The configuration change is enabling server certificate validation. If the network is set up for this, all is well: just like SSL, the server demanding the credentials from the client connecting to the network has a certificate, which the client can verify before attempting to authenticate. Spoofing becomes effectively impossible without access to a suitably signed cert.

The fundamental problem you run into however, is that at the point where you need to verify the certificate you don't yet have a network connection. In a PEAP environment, the certificate is presented to the client before layer 3 connectivity has been established. The client obtains the certificate, sees that it has been signed by a valid CA, but it can not actually verify that the certificate is being presented by the right server since, well, there's no network connection yet. It's really one of those chicken and egg problems, there's no good way to resolve it.

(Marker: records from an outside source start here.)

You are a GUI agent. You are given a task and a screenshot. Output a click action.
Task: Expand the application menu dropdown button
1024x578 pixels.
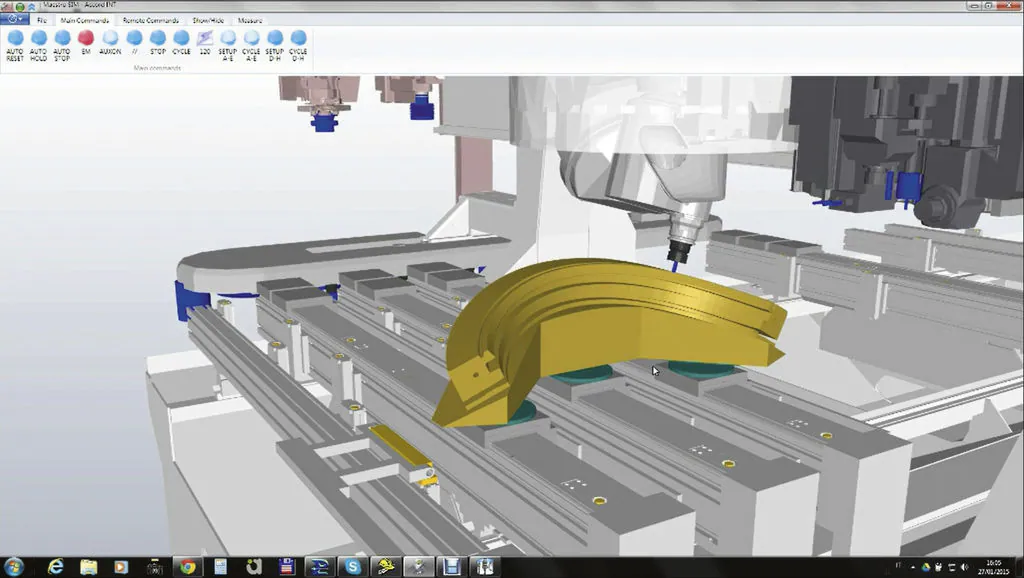(x=14, y=20)
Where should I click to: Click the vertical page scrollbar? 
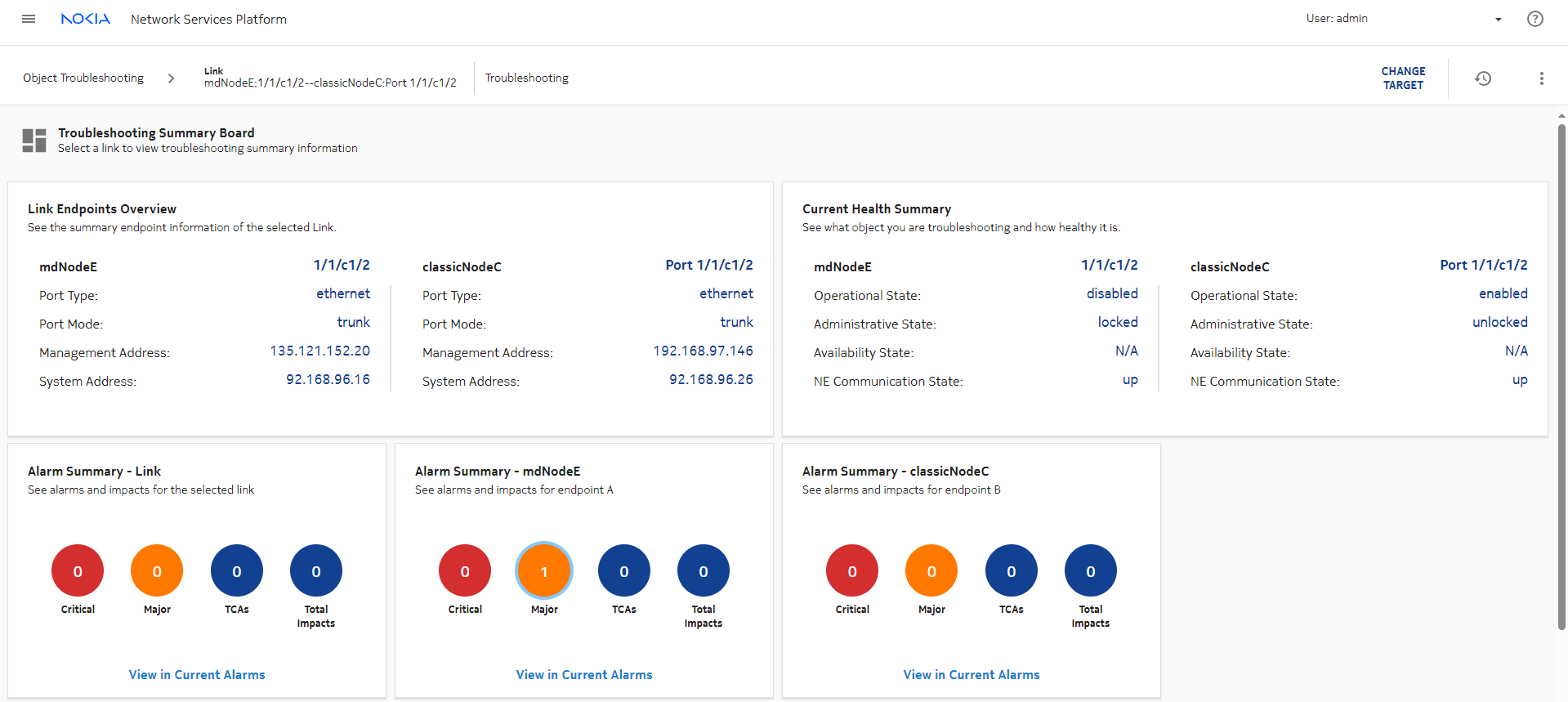coord(1561,376)
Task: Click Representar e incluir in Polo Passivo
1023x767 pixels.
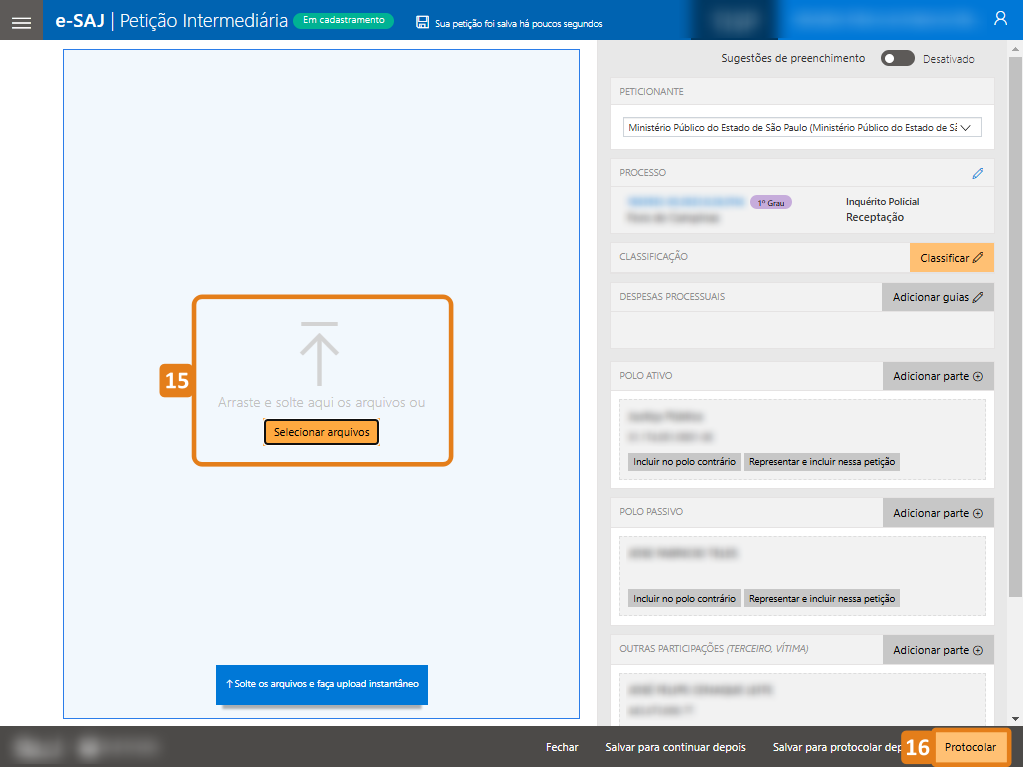Action: [x=822, y=598]
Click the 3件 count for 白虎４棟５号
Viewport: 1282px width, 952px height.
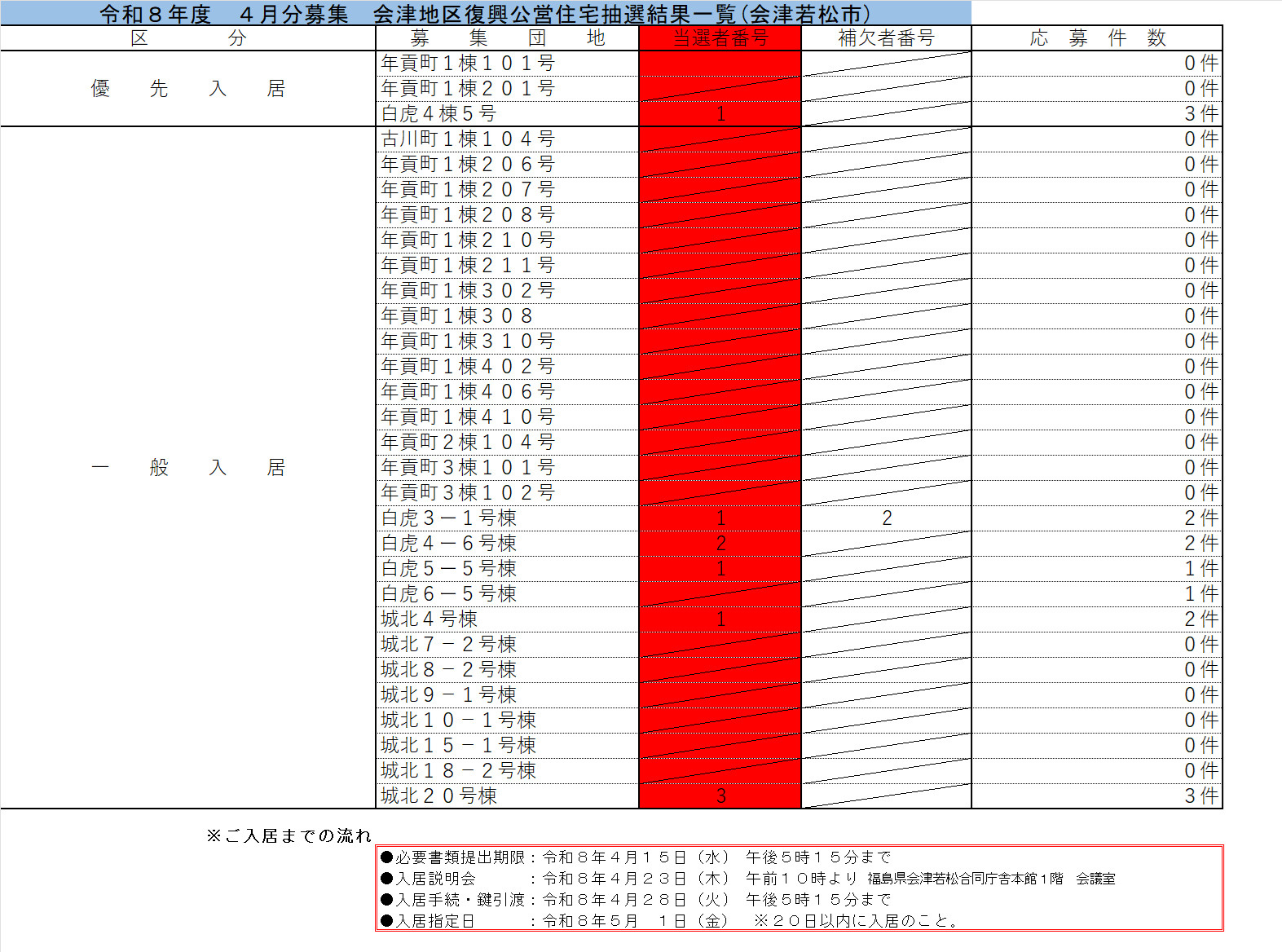tap(1200, 114)
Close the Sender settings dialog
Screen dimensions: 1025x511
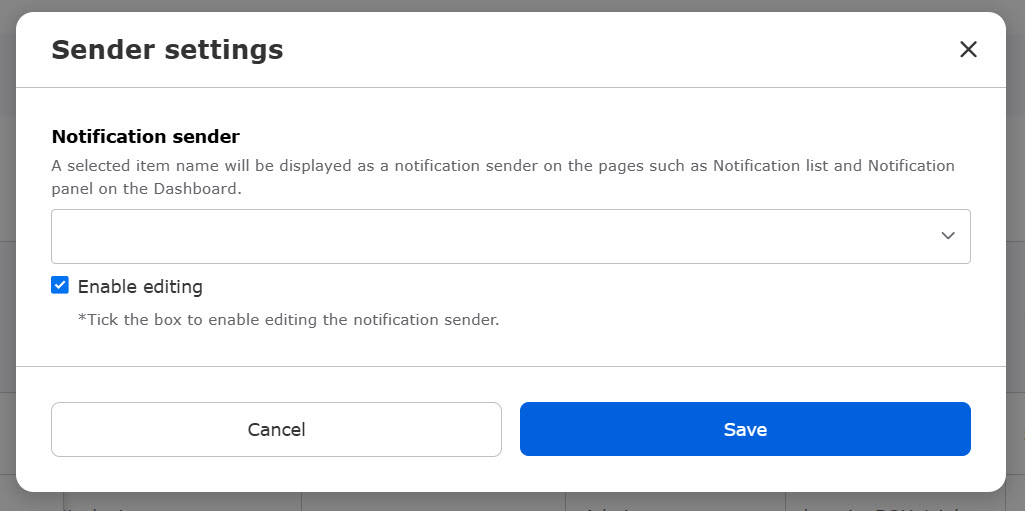click(x=968, y=50)
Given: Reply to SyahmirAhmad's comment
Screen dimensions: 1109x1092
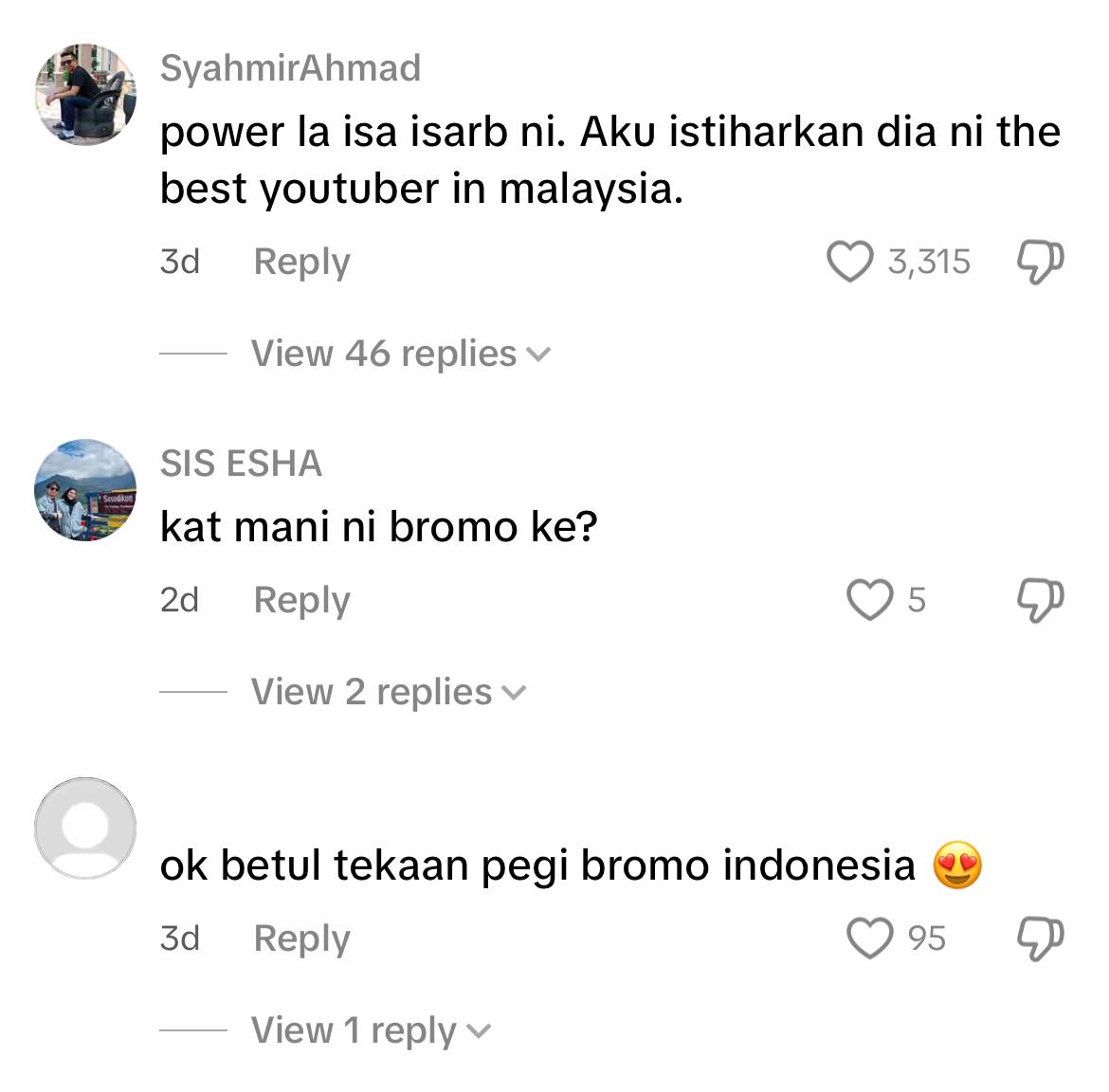Looking at the screenshot, I should click(302, 263).
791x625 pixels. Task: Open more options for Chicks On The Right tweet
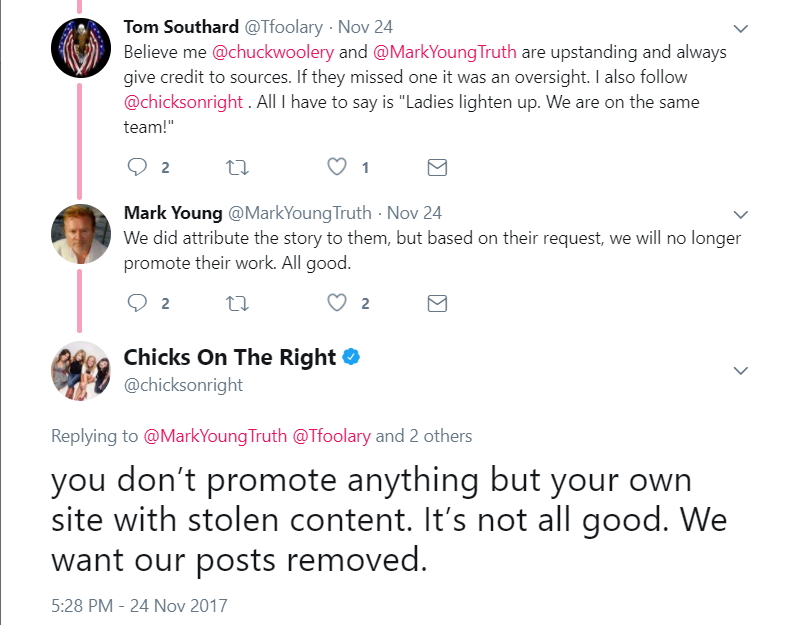741,370
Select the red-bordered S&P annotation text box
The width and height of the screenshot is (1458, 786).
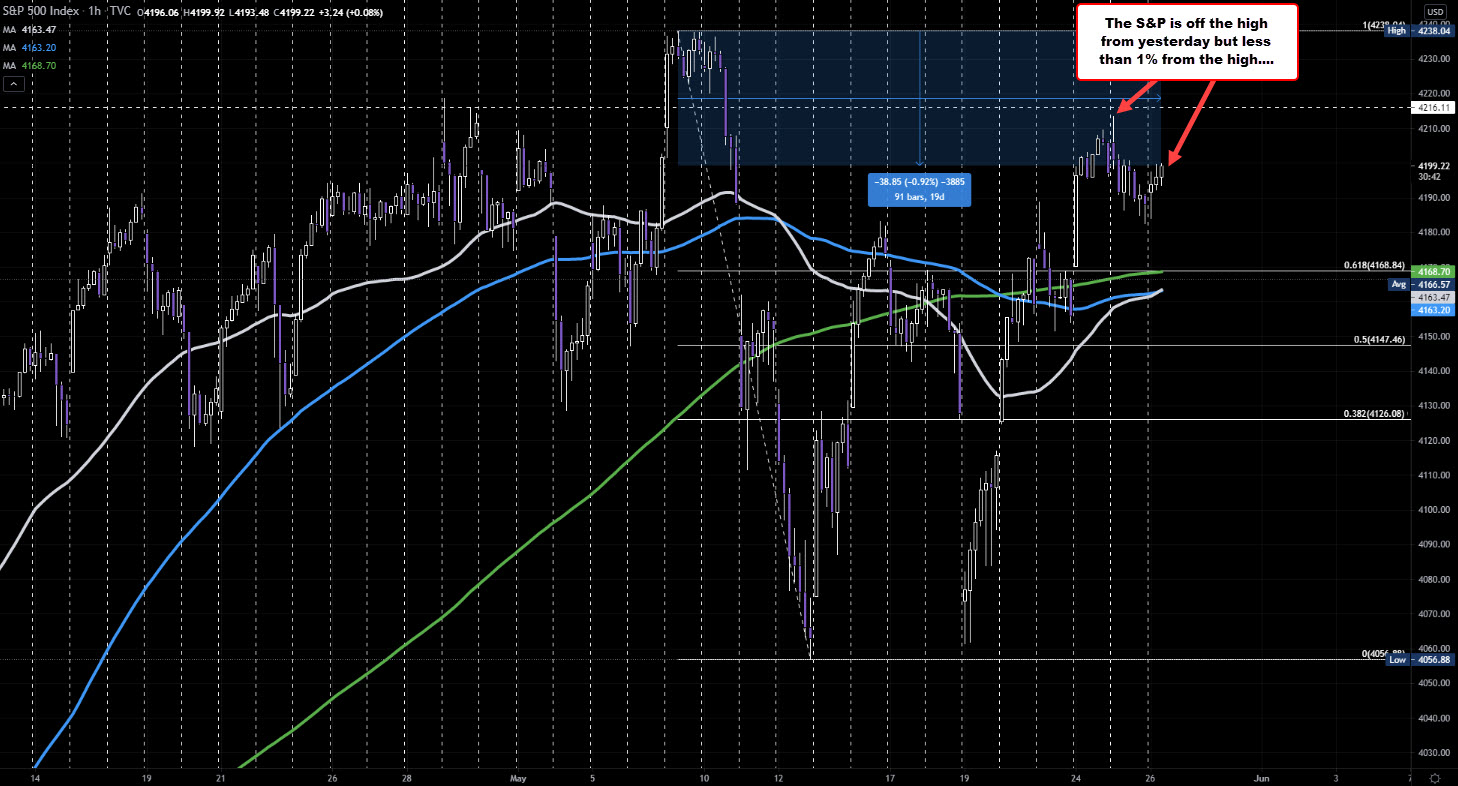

The reality is that in most cases, it should pop a warning giving certificate details (along with the fact that it has been signed by a trusted CA), and asking the user if they would like to proceed (and then saving that approval if desired).

Comment Any outdoor activity (Score 1) 173

While I haven't been camping much, I now have a small (27') sailboat. The one thing I notice is that event though there are lights in the cabin, I'm usually nodding off at around sunset. I do wish I could stay up longer, as in many of these places the stars truly are spectacular (as is the phosphorescence) but alas. :)

Comment Would anyone care if it crashed? (Score 5, Insightful) 128

These are the people that are generally what's wrong with the world, not what's right.

Fill the plane with Engineers, Computer Scientists, Scientists, Technicians, and the other people who actually make the world work, and you might have something. The only problem is that these people are actually too busy making a living rather than leeching off their employees and customers.

All this is is an excuse to fill an airplane with a lot of self congratulatory reacharounds and hot air.

Comment Re:Speak metric at home (Score 1, Interesting) 1145

Easy, don't use imperial cookbooks, try use the republican cookbooks only :)

Little known fact: Many recipes are not directly transferrable between even Canada and the US, even if the proportions are kept correct. This is due to ingredient differences rather than measurement units (In fact, most Canadian cookbooks offer their recipes in both Metric and US). The biggest difference is flour. Canadian flour has a significantly higher gluten content than US "All Purpose" flour, and that can make a huge difference in bread, pastry, and other similar things.